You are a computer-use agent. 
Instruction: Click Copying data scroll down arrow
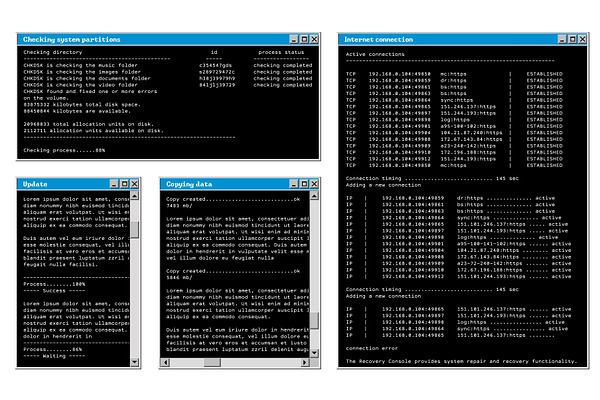(x=314, y=353)
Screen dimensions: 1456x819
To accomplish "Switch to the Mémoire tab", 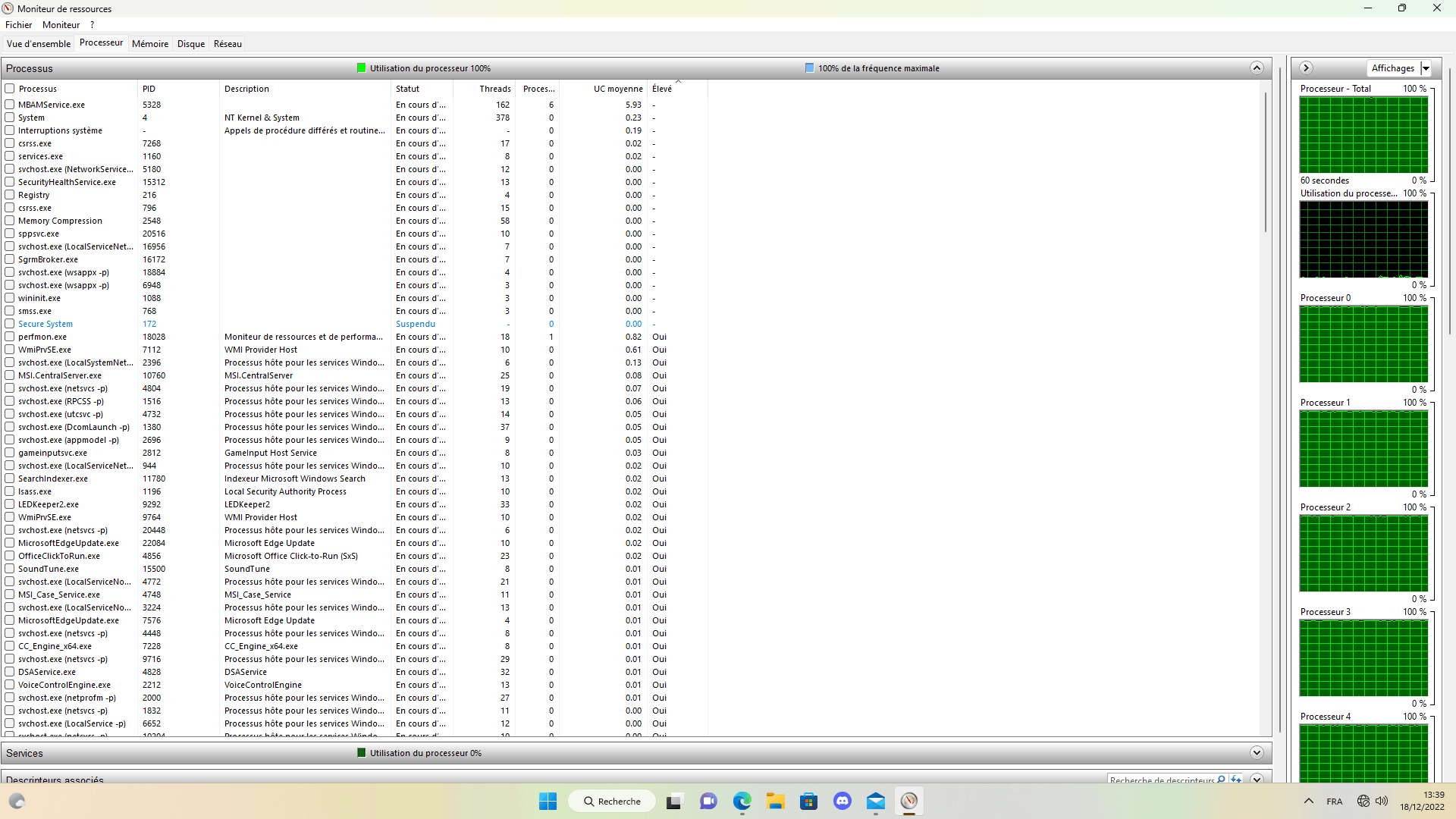I will (150, 44).
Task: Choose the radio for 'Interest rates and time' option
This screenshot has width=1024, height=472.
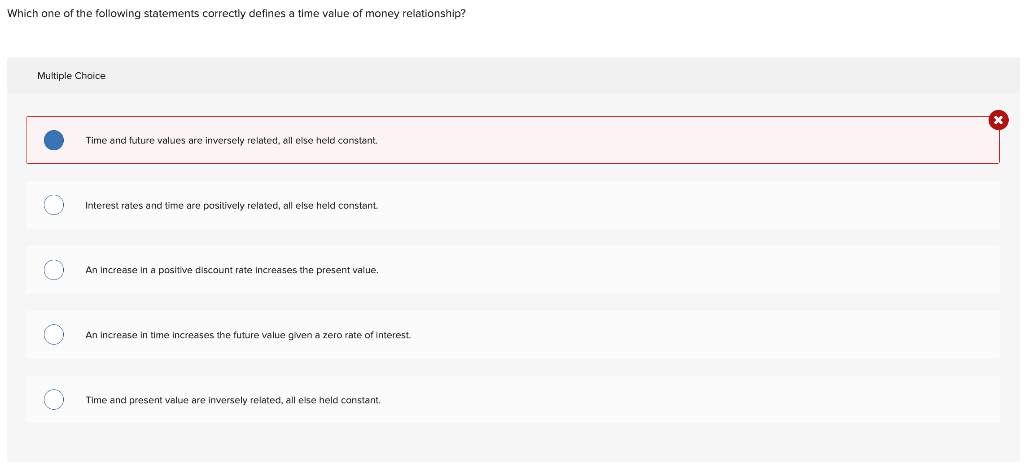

**Directions**. Could you write out the lines from the one containing "Task: Choose the" through the end of the lines, with "screenshot" changed to "screen capture" and nothing else altered? Leave the pictures out.

**Worked solution**.
Task: Choose the radio for 'Interest rates and time' option
This screen capture has width=1024, height=472.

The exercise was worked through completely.